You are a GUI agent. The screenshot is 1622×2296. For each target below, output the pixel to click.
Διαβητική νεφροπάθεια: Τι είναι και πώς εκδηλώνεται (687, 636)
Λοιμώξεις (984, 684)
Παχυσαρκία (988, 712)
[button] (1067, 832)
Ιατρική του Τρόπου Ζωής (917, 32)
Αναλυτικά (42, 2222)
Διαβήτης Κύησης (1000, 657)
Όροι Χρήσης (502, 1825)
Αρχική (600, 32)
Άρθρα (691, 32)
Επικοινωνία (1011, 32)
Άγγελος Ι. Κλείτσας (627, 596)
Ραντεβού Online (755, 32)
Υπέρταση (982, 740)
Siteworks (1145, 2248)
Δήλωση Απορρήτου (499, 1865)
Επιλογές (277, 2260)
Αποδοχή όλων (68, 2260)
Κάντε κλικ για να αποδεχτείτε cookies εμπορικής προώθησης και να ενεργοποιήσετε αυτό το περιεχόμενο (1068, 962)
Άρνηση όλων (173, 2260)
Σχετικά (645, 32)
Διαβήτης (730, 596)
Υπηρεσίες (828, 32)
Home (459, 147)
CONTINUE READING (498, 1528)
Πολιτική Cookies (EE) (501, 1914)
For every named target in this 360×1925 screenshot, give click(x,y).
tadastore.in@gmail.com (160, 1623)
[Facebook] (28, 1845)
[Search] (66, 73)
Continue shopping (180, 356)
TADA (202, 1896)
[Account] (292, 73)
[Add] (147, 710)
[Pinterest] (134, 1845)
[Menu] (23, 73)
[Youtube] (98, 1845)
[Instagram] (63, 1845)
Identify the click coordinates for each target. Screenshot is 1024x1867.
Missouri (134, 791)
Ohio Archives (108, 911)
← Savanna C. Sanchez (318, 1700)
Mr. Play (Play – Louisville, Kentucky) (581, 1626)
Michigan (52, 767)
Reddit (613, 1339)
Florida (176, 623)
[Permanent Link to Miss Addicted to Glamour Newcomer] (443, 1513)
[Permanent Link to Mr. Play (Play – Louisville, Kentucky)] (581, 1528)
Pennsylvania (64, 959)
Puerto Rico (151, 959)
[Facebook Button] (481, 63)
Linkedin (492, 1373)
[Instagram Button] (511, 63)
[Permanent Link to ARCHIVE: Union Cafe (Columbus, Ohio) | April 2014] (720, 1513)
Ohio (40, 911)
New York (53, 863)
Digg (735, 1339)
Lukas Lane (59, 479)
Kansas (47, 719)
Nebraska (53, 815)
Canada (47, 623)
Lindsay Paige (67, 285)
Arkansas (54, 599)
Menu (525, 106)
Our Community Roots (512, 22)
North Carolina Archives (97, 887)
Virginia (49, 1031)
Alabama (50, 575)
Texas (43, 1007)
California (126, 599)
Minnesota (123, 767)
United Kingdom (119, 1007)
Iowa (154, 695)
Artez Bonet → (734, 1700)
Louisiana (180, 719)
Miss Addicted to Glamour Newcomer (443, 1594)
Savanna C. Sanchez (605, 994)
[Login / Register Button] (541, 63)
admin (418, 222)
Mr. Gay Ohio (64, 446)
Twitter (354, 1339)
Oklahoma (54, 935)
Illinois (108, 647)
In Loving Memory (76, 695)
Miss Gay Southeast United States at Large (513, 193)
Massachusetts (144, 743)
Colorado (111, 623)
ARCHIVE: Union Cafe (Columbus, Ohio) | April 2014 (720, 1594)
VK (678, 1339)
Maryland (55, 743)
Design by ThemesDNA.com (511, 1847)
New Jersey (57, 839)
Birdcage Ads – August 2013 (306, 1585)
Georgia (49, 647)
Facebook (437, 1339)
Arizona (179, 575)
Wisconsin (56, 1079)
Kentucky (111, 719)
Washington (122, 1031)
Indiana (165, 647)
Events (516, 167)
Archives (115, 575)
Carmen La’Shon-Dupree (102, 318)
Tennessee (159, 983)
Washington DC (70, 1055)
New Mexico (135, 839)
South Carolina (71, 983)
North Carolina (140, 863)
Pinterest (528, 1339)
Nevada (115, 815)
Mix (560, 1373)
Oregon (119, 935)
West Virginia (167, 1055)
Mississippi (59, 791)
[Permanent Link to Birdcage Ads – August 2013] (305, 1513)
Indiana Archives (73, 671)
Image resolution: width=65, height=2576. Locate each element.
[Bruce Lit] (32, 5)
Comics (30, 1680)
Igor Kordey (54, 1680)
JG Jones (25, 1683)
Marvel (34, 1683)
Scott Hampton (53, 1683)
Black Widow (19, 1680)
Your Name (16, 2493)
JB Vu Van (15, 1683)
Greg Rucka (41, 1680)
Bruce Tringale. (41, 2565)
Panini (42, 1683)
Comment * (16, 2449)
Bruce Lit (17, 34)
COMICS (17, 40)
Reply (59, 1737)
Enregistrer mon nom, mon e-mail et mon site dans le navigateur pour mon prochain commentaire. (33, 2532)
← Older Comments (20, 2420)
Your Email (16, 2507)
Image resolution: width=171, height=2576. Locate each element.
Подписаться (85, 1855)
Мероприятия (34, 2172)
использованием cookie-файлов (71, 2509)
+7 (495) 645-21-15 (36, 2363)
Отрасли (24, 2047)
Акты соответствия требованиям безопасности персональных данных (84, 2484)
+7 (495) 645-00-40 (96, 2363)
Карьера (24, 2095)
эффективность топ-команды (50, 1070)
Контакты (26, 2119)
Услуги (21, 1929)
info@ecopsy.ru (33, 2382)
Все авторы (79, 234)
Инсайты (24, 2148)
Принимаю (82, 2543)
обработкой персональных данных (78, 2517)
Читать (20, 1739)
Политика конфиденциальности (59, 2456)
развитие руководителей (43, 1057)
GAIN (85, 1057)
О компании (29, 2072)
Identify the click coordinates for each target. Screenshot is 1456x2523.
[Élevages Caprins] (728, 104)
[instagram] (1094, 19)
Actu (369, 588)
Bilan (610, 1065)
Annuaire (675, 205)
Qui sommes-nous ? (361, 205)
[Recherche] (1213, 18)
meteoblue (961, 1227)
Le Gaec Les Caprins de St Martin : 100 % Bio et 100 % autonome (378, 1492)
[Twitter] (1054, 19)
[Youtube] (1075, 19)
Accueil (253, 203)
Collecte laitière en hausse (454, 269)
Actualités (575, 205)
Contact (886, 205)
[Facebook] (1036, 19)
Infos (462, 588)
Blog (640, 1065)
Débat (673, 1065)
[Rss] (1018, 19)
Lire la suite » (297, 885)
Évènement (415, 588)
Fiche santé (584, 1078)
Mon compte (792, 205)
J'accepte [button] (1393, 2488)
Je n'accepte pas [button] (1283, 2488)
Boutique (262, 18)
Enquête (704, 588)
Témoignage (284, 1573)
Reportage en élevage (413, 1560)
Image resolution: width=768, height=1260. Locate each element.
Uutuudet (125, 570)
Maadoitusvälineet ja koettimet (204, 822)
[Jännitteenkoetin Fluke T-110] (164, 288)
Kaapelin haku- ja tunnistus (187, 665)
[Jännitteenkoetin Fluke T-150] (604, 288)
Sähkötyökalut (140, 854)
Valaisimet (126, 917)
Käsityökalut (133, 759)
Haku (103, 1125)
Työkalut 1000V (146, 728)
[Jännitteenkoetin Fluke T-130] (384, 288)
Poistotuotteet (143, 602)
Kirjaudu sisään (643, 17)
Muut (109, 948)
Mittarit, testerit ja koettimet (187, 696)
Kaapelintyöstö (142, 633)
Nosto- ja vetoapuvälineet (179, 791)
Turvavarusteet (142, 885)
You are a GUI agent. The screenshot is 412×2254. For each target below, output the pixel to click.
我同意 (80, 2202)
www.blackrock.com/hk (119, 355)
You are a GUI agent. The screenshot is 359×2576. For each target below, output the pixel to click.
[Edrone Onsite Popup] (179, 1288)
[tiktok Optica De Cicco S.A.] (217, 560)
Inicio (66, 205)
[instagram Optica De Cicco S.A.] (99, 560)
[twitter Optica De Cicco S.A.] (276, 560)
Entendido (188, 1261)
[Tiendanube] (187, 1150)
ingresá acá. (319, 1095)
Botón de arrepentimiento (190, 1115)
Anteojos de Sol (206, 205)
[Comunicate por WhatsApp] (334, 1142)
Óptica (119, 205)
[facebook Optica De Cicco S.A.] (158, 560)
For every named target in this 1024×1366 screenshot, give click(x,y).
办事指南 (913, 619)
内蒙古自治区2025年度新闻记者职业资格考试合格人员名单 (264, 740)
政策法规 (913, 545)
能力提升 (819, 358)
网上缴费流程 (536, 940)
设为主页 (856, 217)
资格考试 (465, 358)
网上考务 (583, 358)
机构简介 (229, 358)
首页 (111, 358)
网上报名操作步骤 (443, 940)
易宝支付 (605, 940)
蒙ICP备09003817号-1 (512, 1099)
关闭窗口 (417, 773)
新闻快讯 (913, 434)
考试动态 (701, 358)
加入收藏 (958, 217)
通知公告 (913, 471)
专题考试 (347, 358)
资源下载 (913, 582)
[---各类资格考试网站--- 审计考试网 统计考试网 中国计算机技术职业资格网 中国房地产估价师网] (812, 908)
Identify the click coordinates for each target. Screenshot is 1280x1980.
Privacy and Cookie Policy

═══

_What you have to do_: From the records above, copy only the lines starting with the line that holds "Oregon (119, 935)" and going on through the line that holds "Panini (42, 1683)", exactly as written.

_Response to this exercise_:
Oregon (119, 935)
West Virginia (167, 1055)
Mississippi (59, 791)
[Permanent Link to Birdcage Ads – August 2013] (305, 1513)
Indiana Archives (73, 671)
Image resolution: width=65, height=2576. Locate each element.
[Bruce Lit] (32, 5)
Comics (30, 1680)
Igor Kordey (54, 1680)
JG Jones (25, 1683)
Marvel (34, 1683)
Scott Hampton (53, 1683)
Black Widow (19, 1680)
Your Name (16, 2493)
JB Vu Van (15, 1683)
Greg Rucka (41, 1680)
Bruce Tringale. (41, 2565)
Panini (42, 1683)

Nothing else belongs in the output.